Organokines and liver enzymes in adolescent girls with polycystic ovary syndrome during randomized treatments

Abstract

Introduction: Polycystic ovary syndrome (PCOS) is often associated with metabolic-associated fatty liver disease (MAFLD). MAFLD has been associated with altered hepatic function, systemic dysmetabolism, and abnormal circulating levels of signaling molecules called organokines. Here, we assessed the effects of two randomized treatments on a set of organokines in adolescent girls with PCOS and without obesity, and report the associations with circulating biomarkers of liver damage, which were assessed longitudinally in the aforementioned studies as safety markers.

Materials and methods: Liver enzymes [aspartate aminotransferase (AST), alanine aminotransferase (ALT), and gamma-glutamyl transferase (GGT)] were assessed as safety markers in previous randomized pilot studies comparing the effects of an oral contraceptive (OC) with those of a low-dose combination of spironolactone-pioglitazone-metformin (spiomet) for 1 year. As a post hoc endpoint, the organokines fibroblast growth factor-21 (FGF21), diazepam-binding protein-1 (DBI), and meteorin-like protein (METRNL) were assessed by ELISA after 6 months of OC (N = 26) or spiomet (N = 28). Auxological, endocrine-metabolic, body composition (using DXA), and abdominal fat partitioning (using MRI) were also evaluated. Healthy, age-matched adolescent girls (N = 17) served as controls.

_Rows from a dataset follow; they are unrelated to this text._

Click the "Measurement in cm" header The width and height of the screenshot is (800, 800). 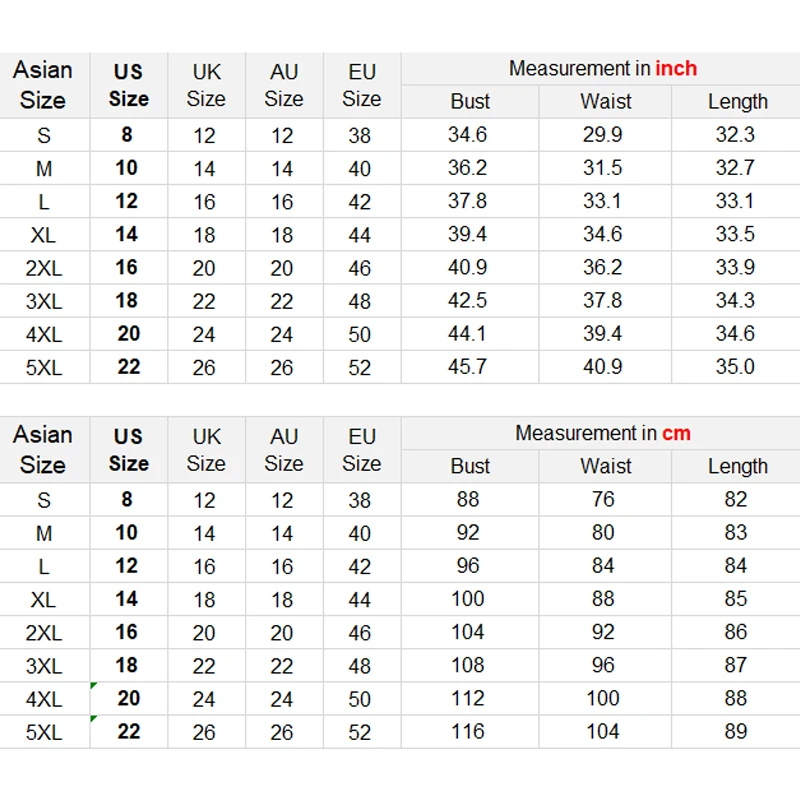(x=602, y=434)
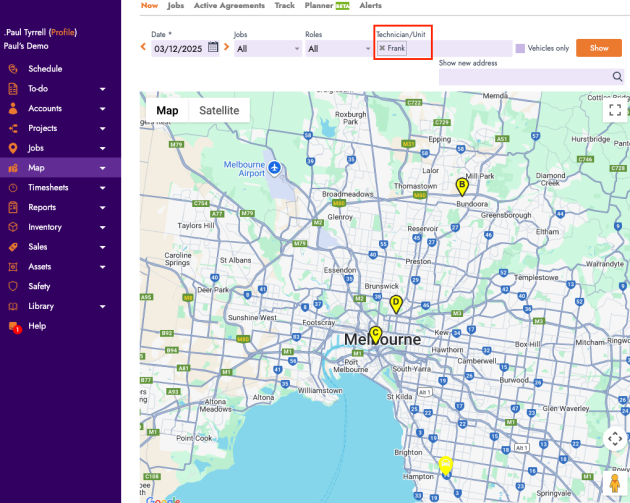The image size is (630, 503).
Task: Click the search magnifier icon
Action: tap(617, 77)
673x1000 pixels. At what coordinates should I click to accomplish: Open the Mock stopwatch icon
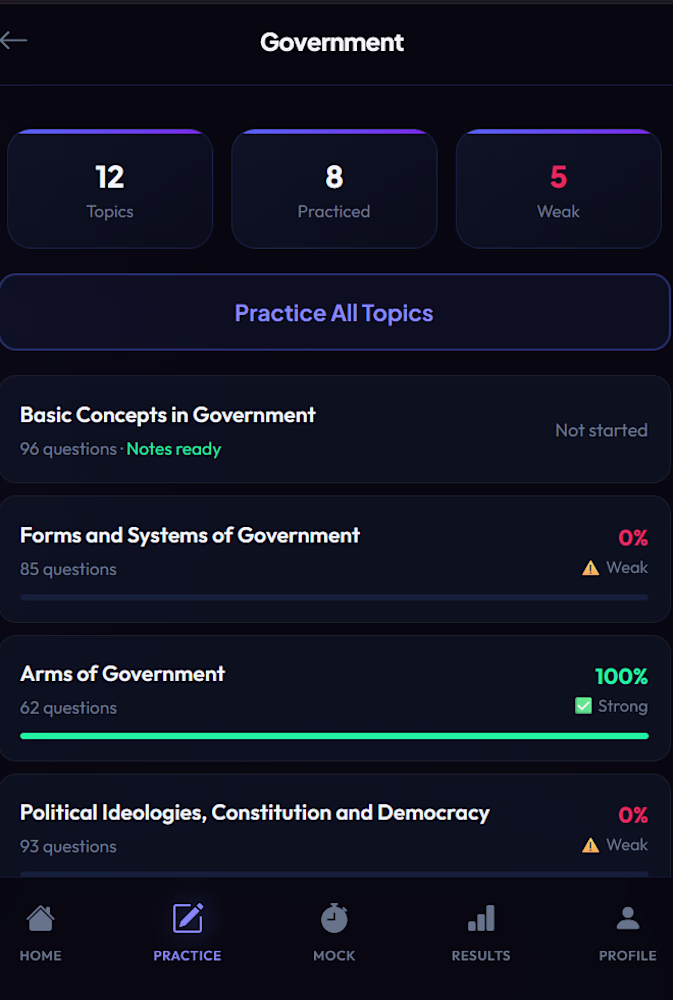(x=334, y=918)

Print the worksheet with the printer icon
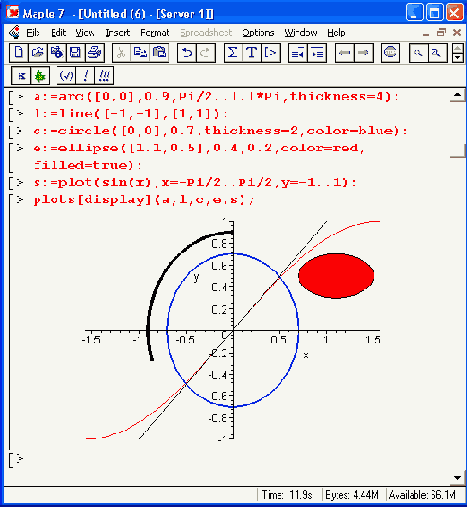(95, 53)
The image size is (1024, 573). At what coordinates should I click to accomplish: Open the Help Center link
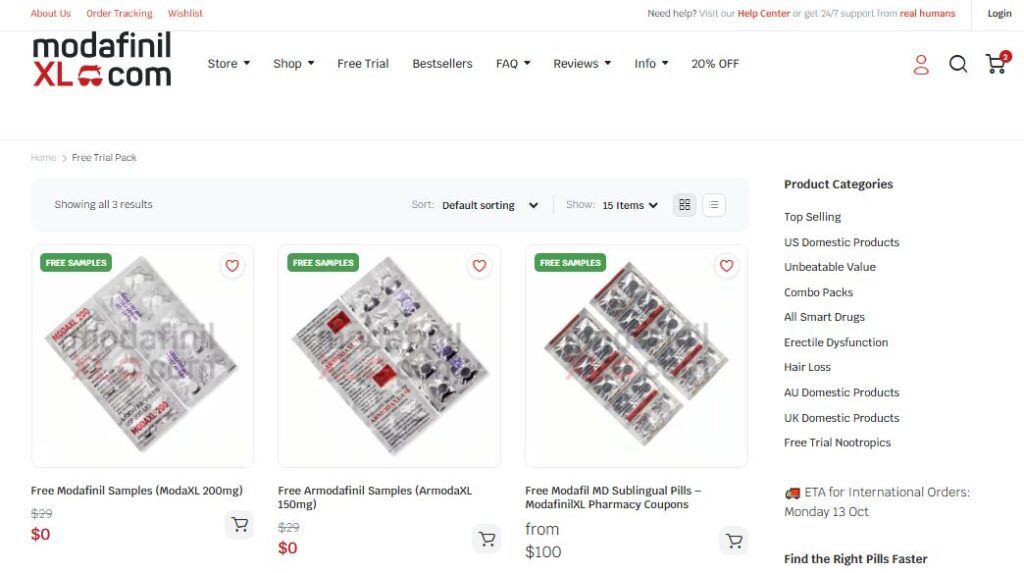(x=763, y=13)
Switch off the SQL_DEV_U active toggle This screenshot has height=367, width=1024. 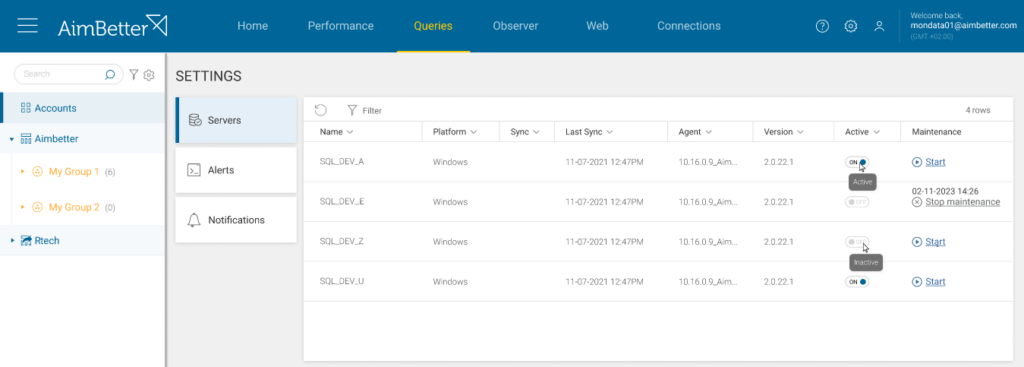coord(857,281)
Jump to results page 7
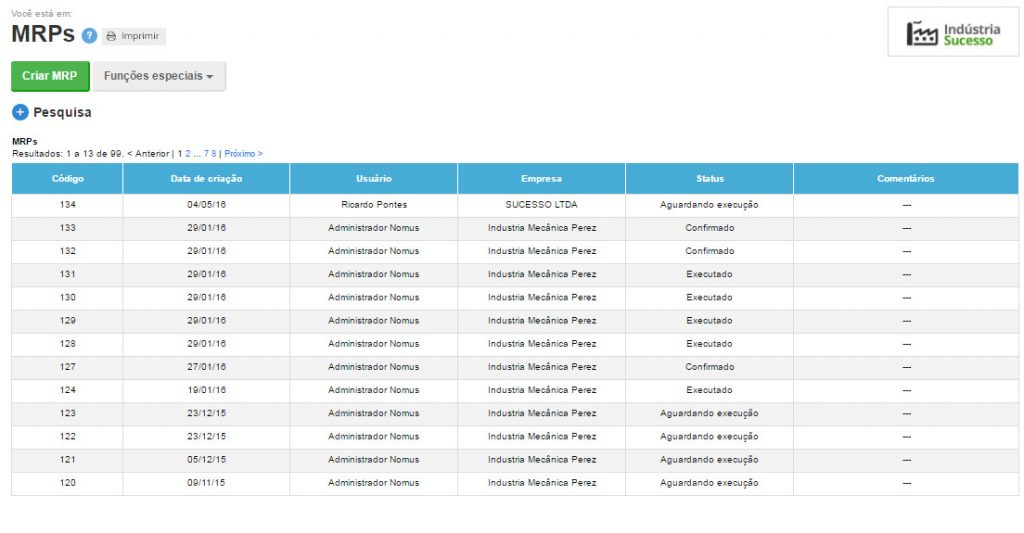This screenshot has width=1024, height=533. (x=206, y=154)
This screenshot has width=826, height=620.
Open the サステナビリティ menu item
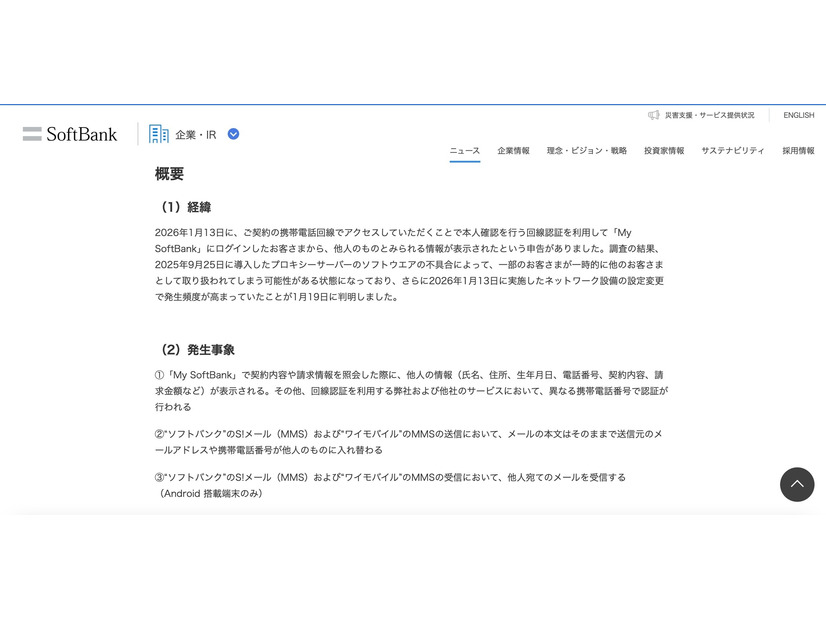point(733,150)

Results: Circulating ALT and GGT levels increased during OC treatment and returned to baseline concentrations in the post-treatment phase; in contrast, spiomet treatment elicited no detectable changes in ALT and GGT concentrations. In relation to organokines after 6 months of treatment, (1) FGF21 levels were significantly higher in PCOS adolescents than in control girls; (2) DBI levels were lower in OC-treated girls than in controls and spiomet-treated girls; and (3) no differences were observed in METRNL concentrations between PCOS girls and controls. Serum ALT and GGT levels were directly correlated with circulating METRNL levels only in OC-treated girls (R = 0.449, P = 0.036 and R = 0.552, P = 0.004, respectively).

Conclusion: The on-treatment increase in ALT and GGT levels occurring only in OC-treated girls is associated with circulating METRNL levels, suggesting enhanced METRNL synthesis as a reaction to the hepatic changes elicited by OC treatment.

Clinical trial registration: https://doi.org, identifiers 10.1186/ISRCTN29234515, 10.1186/ISRCTN11062950.

Keywords: METRNL; PCOS; liver enzymes; metformin; oral contraceptives; organokines; pioglitazone; spironolactone.

Figure 1

Longitudinal results of aspartate aminotransferase (AST, A), alanine aminotransferase (ALT, B), and gamma-glutamyl transferase (GGT, C) concentrations in adolescent girls with polycystic ovary syndrome (PCOS) who received an oral contraceptive (OC, red circles, N = 26) or a low-dose combination of spironolactone–pioglitazone–metformin (spiomet, blue circles, N = 28) for 12 months and remained untreated for 12 months. The yellow area represents the active treatment phase. The dotted line represents the mean value in healthy controls (N = 17), and the shaded area represents the mean ± standard error in healthy controls. ^*P <0.05; ^**P <0.01; ^***P <0.001 for differences between subgroups at 6, 12, and 18 months. ^#P <0.05; ^##P <0.01, differences between controls and the OC subgroup. ⁺P <0.05, for differences between controls and spiomet subgroup.

Figure 2

Correlations between circulating meteorin-like (METRNL) levels and alanine aminotransferase (ALT, A) and gamma-glutamyl transferase (GGT, B) concentrations in adolescent girls with polycystic ovary syndrome (PCOS) after 6 months of treatment with an oral contraceptive (OC, red circles, N = 26) or a low-dose combination of spironolactone–pioglitazone–metformin (spiomet, blue circles, N = 28). P-values were adjusted for body mass index.